Nach dem Ergebnis der Kindesanhörungen durch das AG im hiesigen Verfahren am 5.8.2011 und in dem Parallelverfahren 406 F 178/11 am 3.11.2011, den ausführlichen Berichten des Verfahrensbeistands und des Jugendamts und dem weiteren Inhalt der Akten hat der Senat auch unter Berücksichtigung des Beschwerdevorbringens keine Zweifel, dass eine Übertragung der elterlichen Sorge auf den Vater nicht dem Kindeswohl dient (§ 1680 Abs. 2 S. 2 BGB).
Gemäß § 1680 Abs. 2 Satz 2 BGB hat das Familiengericht nach dem Tod der allein sorgeberechtigten nichtehelichen Mutter das Sorgerecht auf den Vater zu übertragen, wenn dies dem Wohl des Kindes dient. Eine Übertragung des Sorgerechts auf den Vater widerspricht dem wiederholt geäußerten, ernsthaften Kindeswillen und dient aus diesem Grunde nicht dem Kindeswohl. O. hat im Rahmen seiner Anhörung durch die zuständige Familienrichterin erklärt, dass er sich im Haushalt seiner Tante wohl fühle und dort weiter leben möchte. Eine Übersiedlung in den Haushalt des Vaters lehne er ab. Während des laufenden Verfahrens hat O. seine ablehnende Haltung gegenüber seinem Vater verstärkt.
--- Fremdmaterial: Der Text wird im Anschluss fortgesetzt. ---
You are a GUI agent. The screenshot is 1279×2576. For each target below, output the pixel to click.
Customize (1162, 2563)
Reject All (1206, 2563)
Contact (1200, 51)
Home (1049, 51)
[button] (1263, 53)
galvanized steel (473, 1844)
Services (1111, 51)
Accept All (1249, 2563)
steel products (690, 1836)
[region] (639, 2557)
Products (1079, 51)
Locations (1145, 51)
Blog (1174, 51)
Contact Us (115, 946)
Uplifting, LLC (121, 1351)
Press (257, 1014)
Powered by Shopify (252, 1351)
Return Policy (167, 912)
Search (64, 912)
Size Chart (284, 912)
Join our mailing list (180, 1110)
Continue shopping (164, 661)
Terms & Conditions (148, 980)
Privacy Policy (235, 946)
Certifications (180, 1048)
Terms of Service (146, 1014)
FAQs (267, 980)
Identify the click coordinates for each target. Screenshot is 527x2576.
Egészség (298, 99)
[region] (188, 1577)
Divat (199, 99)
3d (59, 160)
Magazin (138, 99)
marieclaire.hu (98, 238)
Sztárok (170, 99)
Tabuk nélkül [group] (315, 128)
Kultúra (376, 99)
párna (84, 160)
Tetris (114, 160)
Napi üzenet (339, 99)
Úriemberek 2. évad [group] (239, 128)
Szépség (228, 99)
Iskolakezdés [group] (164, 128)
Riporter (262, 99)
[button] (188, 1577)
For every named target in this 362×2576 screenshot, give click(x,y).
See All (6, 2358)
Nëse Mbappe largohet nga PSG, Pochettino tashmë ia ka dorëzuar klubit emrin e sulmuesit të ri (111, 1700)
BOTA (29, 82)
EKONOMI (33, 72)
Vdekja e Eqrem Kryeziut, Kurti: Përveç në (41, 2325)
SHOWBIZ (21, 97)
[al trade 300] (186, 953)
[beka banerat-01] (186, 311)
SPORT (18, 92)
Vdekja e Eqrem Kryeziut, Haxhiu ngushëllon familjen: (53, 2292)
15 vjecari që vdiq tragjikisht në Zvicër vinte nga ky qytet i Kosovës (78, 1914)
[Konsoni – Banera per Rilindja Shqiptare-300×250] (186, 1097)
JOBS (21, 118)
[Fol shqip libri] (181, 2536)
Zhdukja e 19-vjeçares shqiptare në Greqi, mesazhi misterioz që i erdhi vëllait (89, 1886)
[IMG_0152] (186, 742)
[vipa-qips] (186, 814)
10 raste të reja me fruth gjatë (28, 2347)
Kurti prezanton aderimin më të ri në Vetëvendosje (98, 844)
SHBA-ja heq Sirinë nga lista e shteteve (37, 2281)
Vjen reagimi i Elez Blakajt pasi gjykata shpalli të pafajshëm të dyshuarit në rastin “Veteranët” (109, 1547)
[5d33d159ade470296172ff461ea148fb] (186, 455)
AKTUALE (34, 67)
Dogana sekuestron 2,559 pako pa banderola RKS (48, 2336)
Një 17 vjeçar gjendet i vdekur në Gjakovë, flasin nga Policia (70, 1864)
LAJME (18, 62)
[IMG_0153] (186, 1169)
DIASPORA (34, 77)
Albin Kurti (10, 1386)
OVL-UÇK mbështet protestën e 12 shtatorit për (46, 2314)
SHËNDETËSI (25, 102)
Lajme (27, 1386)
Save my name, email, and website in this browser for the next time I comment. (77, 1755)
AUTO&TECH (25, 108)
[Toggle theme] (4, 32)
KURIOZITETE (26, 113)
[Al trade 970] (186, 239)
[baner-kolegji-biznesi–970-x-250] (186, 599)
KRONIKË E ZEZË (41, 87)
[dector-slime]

Dem Verfahrensbeistand und der zuständigen Familienrichterin in der Kindesanhörung in dem Parallelverfahren 406 F 178/11 am 3.11.2011 hat er mitgeteilt, dass er seinen Vater nicht mehr sehen wolle, er wolle von diesem einfach in Ruhe gelassen werden.
Nach Rechtsprechung des BVerfG (BVerfG FamRZ 2010, 865; BVerfGE 75, 201) ist bei einer Entscheidung über die elterliche Sorge sowohl dem Elternrecht aus Art. 6 Abs. 2 Satz 1 des Grundgesetzes als auch der Grundrechtsposition des Kindes aus Art. 2 Abs. 1 i.V.m. Art. 1 Abs. 1 des Grundgesetzes Rechnung zu tragen. Im Rahmen der erforderlichen Abwägung der verfassungsrechtlich geschützten Rechte sei jedoch zu berücksichtigen, dass im Bereich des Art. 6 Abs. 2 des Grundgesetzes das Wohl des Kindes immer das entscheidende Kriterium bilde, so dass dieses bei Interessenkonflikten zwischen dem Kind und seinen Eltern letztlich bestimmend sein müsse. Das Kind sei ein Wesen mit eigener Menschenwürde und eigenem Recht auf Entfaltung seiner Persönlichkeit aus Art. 1 Abs. 1 und Art. 2 Abs. 1 des Grundgesetzes (BVerfG E 24, 119). Es bedürfe des Schutzes und der Hilfe, um sich zu einer eigenverantwortlichen Persönlichkeit innerhalb der sozialen Gemeinschaft zu entwickeln. In einem Sorgerechtsverfahren sei der Wille des Kindes zu berücksichtigen, soweit das mit seinem Wohl vereinbar sei (vgl. BVerfGE 55, 171; BVerfG FamRZ 2008, 1737). Jede gerichtliche Lösung eines Konflikts, die sich auf die Zukunft des Kindes auswirke, müsse nicht nur auf das Wohl des Kindes ausgerichtet sein, sondern das Kind auch in seiner Individualität als Grundrechtsträger berücksichtigen, weil die sorgerechtliche Regelung entscheidenden Einfluss auf das weitere Leben des Kindes nehme und es daher unmittelbar betreffe (vgl. BVerfGE 37, 217; 55, 171). Habe der Kindeswille bei einem Kleinkind noch eher geringes Gewicht, weil das Kind noch nicht in der Lage sei, sich einen eigenen Willen zu bilden, so komme ihm mit zunehmendem Alter und Einsichtsfähigkeit des Kindes vermehrte Bedeutung zu (vgl. BVerfG FamRZ 2007, 105; BVerfG FamRZ 2007, 1078; BVerfG FamRZ 2008, 1737).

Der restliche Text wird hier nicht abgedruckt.